### Exercise data
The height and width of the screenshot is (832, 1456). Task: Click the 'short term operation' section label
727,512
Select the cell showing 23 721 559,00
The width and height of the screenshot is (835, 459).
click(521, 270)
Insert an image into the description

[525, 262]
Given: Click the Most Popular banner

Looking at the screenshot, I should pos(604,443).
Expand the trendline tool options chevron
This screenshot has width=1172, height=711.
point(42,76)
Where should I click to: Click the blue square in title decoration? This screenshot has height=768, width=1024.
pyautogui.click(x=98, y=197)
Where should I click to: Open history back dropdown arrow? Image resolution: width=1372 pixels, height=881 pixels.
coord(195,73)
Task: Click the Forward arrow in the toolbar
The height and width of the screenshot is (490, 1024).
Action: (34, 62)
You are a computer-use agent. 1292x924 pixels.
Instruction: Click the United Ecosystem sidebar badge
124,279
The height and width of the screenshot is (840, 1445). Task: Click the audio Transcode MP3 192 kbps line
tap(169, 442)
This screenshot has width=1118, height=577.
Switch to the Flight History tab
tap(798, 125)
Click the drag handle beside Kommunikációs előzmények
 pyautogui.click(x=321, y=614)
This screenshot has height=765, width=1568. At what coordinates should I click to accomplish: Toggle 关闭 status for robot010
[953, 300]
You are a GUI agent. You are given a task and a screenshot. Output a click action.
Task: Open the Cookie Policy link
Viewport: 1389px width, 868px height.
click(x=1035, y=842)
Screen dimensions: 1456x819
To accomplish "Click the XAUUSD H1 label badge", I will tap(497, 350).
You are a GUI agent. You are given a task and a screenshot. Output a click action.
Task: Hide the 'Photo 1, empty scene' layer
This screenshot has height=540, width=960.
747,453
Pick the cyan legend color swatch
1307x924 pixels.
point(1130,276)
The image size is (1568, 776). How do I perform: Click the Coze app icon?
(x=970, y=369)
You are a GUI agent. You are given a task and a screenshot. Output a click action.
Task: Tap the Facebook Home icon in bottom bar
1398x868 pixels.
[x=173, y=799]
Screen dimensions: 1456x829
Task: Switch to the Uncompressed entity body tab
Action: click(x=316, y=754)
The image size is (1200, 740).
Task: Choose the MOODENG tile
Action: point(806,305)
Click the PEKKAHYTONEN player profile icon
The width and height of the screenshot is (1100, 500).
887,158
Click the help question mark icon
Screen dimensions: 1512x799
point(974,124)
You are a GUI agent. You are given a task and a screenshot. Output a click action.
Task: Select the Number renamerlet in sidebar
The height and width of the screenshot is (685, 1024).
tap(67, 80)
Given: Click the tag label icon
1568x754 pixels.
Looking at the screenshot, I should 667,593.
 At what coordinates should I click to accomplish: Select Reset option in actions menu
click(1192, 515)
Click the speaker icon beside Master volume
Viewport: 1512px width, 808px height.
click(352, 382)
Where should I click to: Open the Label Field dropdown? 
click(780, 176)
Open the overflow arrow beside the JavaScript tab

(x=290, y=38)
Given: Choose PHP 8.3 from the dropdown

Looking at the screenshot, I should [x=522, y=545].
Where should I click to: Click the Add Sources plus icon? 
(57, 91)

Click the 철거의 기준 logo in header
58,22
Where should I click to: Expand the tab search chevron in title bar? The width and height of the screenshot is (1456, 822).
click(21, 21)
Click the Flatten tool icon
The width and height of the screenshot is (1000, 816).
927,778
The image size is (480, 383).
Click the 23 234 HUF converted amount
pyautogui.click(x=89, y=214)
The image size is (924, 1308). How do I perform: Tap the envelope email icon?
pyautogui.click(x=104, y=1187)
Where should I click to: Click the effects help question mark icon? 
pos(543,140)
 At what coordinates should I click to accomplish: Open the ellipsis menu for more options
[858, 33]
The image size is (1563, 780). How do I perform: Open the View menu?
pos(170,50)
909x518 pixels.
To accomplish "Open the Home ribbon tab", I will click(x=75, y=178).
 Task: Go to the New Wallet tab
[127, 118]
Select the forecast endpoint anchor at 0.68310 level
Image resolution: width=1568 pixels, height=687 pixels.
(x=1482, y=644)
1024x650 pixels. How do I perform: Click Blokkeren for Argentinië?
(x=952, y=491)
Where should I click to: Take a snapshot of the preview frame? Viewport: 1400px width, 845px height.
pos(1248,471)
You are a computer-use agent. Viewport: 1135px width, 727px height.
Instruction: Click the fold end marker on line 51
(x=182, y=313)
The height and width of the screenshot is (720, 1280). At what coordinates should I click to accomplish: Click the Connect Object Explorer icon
######
**Given request:** Convert the data running from the line containing "The image size is (1568, 776)." down to the line containing "(x=970, y=369)" into a two-column CSV headed input and output. Put each text and its answer on one row, with every field in quotes and any line breaks replaced by spaces.

**Solution to this problem:**
input,output
"The image size is (1568, 776). How do I perform: Click the Coze app icon?","(x=970, y=369)"